Stored items from a collection:
*** Begin section ***
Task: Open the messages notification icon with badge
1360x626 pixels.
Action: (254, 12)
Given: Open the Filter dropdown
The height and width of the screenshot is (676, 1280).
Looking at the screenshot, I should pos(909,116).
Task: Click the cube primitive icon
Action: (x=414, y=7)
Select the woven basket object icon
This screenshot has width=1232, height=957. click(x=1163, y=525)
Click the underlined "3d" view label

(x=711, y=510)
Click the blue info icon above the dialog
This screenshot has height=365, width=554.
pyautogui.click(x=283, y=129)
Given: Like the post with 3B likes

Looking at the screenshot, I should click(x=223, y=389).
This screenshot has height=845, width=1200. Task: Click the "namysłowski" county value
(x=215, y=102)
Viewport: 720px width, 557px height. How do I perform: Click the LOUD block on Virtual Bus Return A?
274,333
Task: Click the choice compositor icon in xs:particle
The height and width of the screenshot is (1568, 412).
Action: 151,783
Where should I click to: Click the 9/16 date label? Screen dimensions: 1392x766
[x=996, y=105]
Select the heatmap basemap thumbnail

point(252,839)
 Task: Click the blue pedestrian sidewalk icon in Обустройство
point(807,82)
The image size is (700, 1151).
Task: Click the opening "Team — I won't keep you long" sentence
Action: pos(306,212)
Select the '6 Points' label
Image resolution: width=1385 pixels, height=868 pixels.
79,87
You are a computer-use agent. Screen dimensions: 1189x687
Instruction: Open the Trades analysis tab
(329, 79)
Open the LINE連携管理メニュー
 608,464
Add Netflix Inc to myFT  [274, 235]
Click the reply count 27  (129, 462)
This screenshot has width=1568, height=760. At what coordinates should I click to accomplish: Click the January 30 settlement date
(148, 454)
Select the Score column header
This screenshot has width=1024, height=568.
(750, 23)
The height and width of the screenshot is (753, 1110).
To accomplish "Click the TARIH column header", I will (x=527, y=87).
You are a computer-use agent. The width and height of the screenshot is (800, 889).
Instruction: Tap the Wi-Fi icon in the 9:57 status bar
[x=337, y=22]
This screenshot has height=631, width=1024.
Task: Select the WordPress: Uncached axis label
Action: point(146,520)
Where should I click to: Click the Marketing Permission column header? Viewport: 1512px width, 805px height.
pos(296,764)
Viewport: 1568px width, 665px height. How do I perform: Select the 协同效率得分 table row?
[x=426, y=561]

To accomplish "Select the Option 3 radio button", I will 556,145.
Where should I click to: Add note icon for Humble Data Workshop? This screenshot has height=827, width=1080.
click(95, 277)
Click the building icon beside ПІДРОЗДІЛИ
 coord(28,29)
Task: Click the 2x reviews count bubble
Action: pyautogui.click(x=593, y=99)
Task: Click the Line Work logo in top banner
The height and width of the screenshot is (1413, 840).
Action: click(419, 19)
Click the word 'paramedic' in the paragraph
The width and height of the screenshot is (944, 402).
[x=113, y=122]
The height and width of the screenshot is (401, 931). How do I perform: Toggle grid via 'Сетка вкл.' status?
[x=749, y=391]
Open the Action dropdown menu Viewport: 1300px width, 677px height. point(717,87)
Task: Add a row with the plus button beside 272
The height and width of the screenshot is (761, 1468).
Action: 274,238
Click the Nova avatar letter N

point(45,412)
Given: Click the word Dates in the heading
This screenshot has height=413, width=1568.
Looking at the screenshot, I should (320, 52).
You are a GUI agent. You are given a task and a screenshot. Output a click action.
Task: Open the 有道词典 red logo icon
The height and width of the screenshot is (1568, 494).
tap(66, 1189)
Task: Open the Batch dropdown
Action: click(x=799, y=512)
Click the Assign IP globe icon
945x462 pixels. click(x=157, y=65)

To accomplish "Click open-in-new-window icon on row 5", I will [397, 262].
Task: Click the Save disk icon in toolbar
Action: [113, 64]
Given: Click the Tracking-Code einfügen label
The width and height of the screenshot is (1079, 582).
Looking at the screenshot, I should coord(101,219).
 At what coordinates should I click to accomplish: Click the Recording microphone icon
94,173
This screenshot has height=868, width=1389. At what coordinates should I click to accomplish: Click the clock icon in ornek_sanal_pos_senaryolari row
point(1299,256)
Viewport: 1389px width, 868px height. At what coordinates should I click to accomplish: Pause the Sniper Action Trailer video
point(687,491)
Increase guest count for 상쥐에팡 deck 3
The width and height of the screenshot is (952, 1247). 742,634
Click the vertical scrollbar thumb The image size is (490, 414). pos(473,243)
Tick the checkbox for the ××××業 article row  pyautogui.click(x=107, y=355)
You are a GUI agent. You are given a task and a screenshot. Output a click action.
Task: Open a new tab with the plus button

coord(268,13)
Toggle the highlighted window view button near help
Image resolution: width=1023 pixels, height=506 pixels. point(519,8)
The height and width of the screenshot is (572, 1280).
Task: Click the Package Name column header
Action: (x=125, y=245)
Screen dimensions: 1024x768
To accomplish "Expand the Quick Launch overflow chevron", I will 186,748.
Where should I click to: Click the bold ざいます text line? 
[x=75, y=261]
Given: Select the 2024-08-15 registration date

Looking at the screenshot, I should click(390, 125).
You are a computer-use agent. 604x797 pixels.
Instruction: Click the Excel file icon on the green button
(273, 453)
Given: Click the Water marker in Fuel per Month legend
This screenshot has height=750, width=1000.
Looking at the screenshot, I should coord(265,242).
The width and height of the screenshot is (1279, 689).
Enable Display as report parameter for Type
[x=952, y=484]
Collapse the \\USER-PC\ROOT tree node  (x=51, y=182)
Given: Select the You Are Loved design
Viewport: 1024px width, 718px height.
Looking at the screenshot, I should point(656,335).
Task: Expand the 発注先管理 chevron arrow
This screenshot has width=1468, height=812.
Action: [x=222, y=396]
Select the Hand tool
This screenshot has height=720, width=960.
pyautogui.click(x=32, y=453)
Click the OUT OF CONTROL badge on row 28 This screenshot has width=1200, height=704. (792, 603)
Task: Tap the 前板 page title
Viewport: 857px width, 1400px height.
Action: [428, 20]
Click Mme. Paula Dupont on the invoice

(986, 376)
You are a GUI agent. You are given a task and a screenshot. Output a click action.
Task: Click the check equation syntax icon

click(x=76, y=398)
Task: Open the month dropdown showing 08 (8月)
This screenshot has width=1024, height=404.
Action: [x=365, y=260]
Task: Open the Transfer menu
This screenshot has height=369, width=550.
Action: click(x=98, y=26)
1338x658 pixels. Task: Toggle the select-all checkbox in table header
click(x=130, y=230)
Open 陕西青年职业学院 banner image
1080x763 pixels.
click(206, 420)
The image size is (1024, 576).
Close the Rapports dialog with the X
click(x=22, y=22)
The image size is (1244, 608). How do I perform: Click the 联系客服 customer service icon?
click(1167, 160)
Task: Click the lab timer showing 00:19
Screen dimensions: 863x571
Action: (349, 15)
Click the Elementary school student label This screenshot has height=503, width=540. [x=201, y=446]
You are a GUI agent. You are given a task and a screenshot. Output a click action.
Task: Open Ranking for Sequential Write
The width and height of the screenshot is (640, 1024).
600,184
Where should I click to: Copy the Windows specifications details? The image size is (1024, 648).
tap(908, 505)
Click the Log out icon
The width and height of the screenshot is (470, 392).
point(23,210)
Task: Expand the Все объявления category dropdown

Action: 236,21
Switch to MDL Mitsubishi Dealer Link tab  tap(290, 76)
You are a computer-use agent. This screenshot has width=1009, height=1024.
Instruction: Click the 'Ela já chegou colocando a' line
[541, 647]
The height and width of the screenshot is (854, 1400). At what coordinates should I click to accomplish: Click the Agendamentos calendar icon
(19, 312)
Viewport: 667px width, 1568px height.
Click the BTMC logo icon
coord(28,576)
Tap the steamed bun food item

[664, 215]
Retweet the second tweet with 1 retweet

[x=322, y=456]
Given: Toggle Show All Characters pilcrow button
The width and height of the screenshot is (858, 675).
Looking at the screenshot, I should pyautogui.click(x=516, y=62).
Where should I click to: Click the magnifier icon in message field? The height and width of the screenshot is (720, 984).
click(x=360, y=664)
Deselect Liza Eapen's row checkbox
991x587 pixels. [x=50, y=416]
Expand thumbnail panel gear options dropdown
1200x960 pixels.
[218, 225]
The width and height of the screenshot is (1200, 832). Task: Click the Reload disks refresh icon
*** End section ***
> WHAT YOU ARE ASKED TO DO:
Filter the records above down to the lines that hold the string "banner".

> EXPECTED OUTPUT:
Task: Click the Line Work logo in top banner
Open 陕西青年职业学院 banner image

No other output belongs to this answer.